Friday, July 4, 2008

More on Proposition 10 and High Gas Prices

Sweet Melissa, a brilliantly funny Georgian transplant, weighs in on statewide November 2008 California ballot measures, including Proposition 10. She takes no position for or against, just gives an analysis and suggests some slogans:

Let the Names Begin! Part Two

Local, unnamed, public transportation and bicycle advocate responds to question in an email thread about his/her earlier posting in opposition to Proposition 10, which we have already posted below, but will post again here:

Proposition 10, the Greenwashing of Elitist Car Dependence.
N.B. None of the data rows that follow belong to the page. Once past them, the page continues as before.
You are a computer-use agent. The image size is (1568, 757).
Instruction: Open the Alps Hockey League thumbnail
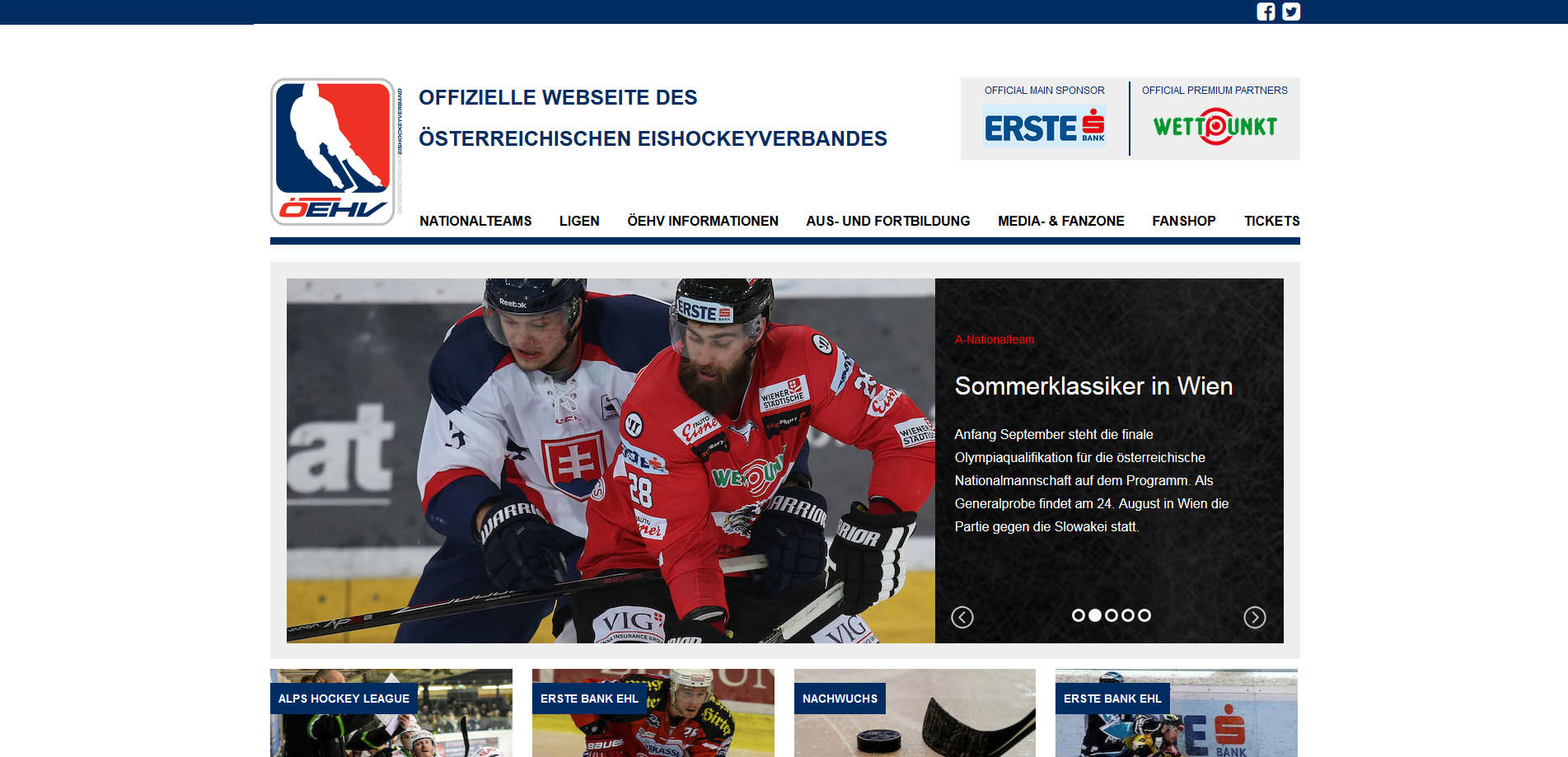pyautogui.click(x=391, y=713)
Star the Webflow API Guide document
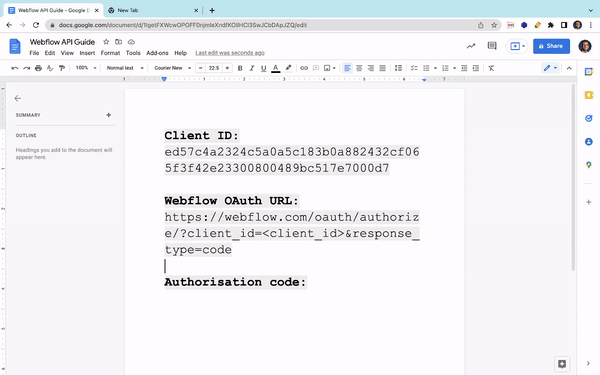The height and width of the screenshot is (375, 600). (106, 42)
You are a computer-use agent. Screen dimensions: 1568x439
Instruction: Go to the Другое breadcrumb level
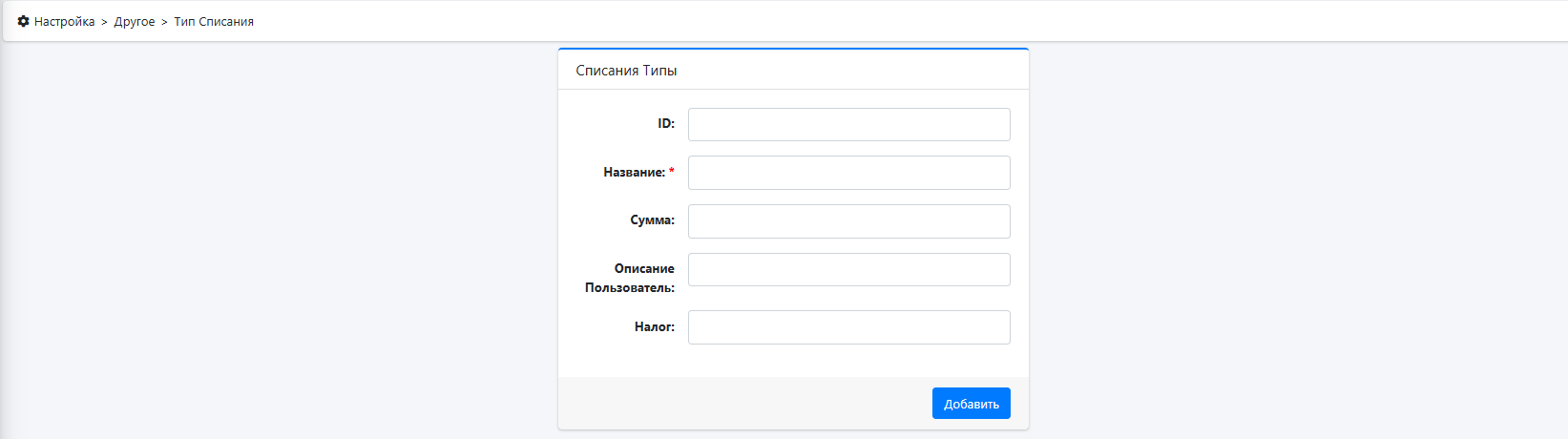[135, 21]
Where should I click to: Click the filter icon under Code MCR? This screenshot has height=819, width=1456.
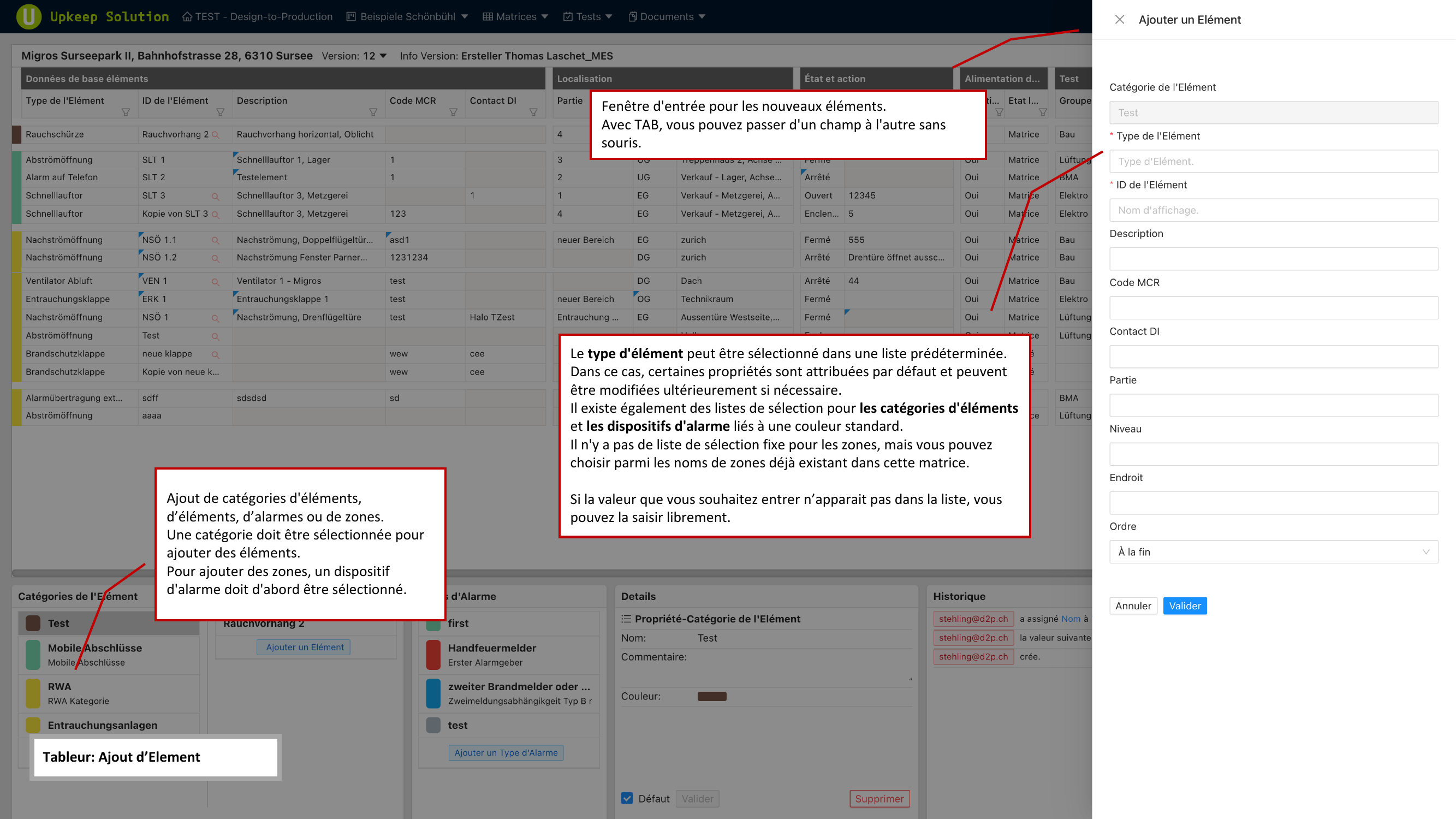(x=453, y=112)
Prop 10 would authorize the state to issue $5 billion in bonds --
borrowing money from investors (and paying back with interest from
general fund revenues that pay for schools, health, public transit,
etc.) mostly to subsidize purchasers of high fuel economy and
alternative fuel vehicles (in payments from $2,000 to $50,000 per
car), $1 billion in incentives for research, development and
production of renewable energy technology (easily fundable through the
regular budget process); $550 million in incentives for research and
development of alternative fuel vehicle technology (also easily
fundable through the regular budget process); $250 million in
incentives for purchase of renewable energy technology (also easily
fundable through the regular budget process); $25 million for each of
eight cities to educate their public about these technologies ($25
million!? WTF), and $150 million to colleges to train students in
these technologies.

Borrowing from future revenues to subsidize private car purchases is
bullshit greenwashing, wrong-headed environmentalism, and the Green
Party should be strongly against it.

And here's a clarifying question:

Sorry if this is a question I should already know the answer to - but why specifically do you object to this?

And the response:

Because subsidizing the purchase of automobiles with future general fund money is incredibly regressive. $5 billion on transit would go much further to reduce vehicle emissions than $5 billion helping rich people buy cleaner cars. In fact, the money to pay back the bonds, plus interest to rich investors, will come from future public transit operating funds, among other sources.

We should issue bonds to fund big capital projects which we cannot pay for out of our regular budget ... You definitely don't issue bonds to pay for education or relatively small grants for incentives. Very regressive. Please vote 'no' on this. We need that $5 billion for real environmental improvements, not this fake thing that must have been put together by energy and car companies.